Stated problem A:
Reproduce, word for word, the part of the legal ethics passage starting at "The Inquirer acknowledges" and ending at "carrier's house counsel.".
Stated problem B:
Continue the legal ethics passage about hiring the trial attorney, beginning right after its last sentence.

Supplied text:
----

The Inquirer acknowledges that if it were to employ the trial
attorney, it would be disqualified from those cases that the
Inquirer presently has that are being handled by the trial
attorney. The Inquirer proposes that a "Chinese Wall" be erected
between all other pending cases it has against insureds of the
carrier with respect to which the trial attorney never acquired any
protected information. The Inquirer suggests that the trial
attorney and the Inquirer should not be disqualified from
involvement in future cases involving insureds of the carrier where
no "substantial relationship" exists between such future cases and
cases in which the trial attorney obtained protected information
while employed by the carrier's house counsel.
The Inquirer concedes that Opinion 564, 116 N.J.L.J. 204
(1985) indicates that should the Inquirer employ the trial
attorney, both the trial attorney and the Inquirer would be
disqualified from representing clients who have claims against
insureds of the carrier now and in the future. The Inquirer,
however, contends that Opinion 564 should be reviewed in light of
Dewey v. R.J. Reynolds Tobacco Co., 109 N.J. 201 (1988); Petition
for Review of Opinion 552, 102 N.J. 194 (1986) and Opinion 569, 116
N.J.L.J. 257 (1985), aff'd, In re Petition for Review of Opinion
569 of the ACPE, 103 N.J. 325 (1986). The Inquirer further submits
that in the event Opinion 564, supra, 116 N.J.L.J. 204, is not
modified or narrowed, young attorneys who work for insurance
carriers' in-house firms will, in effect, become "pariahs" unable
to obtain employment with large plaintiff oriented personal injury
firms.

----

Collected data:

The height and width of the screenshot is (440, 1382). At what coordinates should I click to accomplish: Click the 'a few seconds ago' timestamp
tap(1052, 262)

----

Right answer A:
The Inquirer acknowledges that if it were to employ the trial
attorney, it would be disqualified from those cases that the
Inquirer presently has that are being handled by the trial
attorney. The Inquirer proposes that a "Chinese Wall" be erected
between all other pending cases it has against insureds of the
carrier with respect to which the trial attorney never acquired any
protected information. The Inquirer suggests that the trial
attorney and the Inquirer should not be disqualified from
involvement in future cases involving insureds of the carrier where
no "substantial relationship" exists between such future cases and
cases in which the trial attorney obtained protected information
while employed by the carrier's house counsel.

Right answer B:
In Opinion 564, we found that an attorney formerly employed by
an insurance carrier and the firm that the attorney was associated
with were ethically prohibited from representing any clients with
interests adverse to the insurance carrier. In reaching our
decision, we initially found that both the insurance carrier and
the insureds the attorney represented while employed by the
insurance carrier were former clients of the attorney and that the
obligations the attorney owed to the insurance carrier had to be
viewed in that light. In deciding that these obligations prohibited
the attorney from representing interests adverse to the insurance
carrier, we applied the three prong test enunciated by the Supreme
Court in Reardon v. Marlayne, 83 N.J. 568 (1980). That test
provides that an attorney and the attorney's firm are disqualified
from representing interests adverse to those of a former client of
the attorney when the following circumstances have been
established:
(1) A prior attorney-client relationship
between the former client and the attorney
sought to be disqualified;
(2) A substantial relationship or a reasonable
perception, from the public's perspective, of
a substantial relationship between the subject
matter of the present suit and that of cases
worked on during the former representation;
(3) Access to relevant confidences of the
former client, which may be proven by other
than direct evidence, leading to a conclusive
presumption of the attorney's knowledge of
such confidences. 83 N.J. at 74.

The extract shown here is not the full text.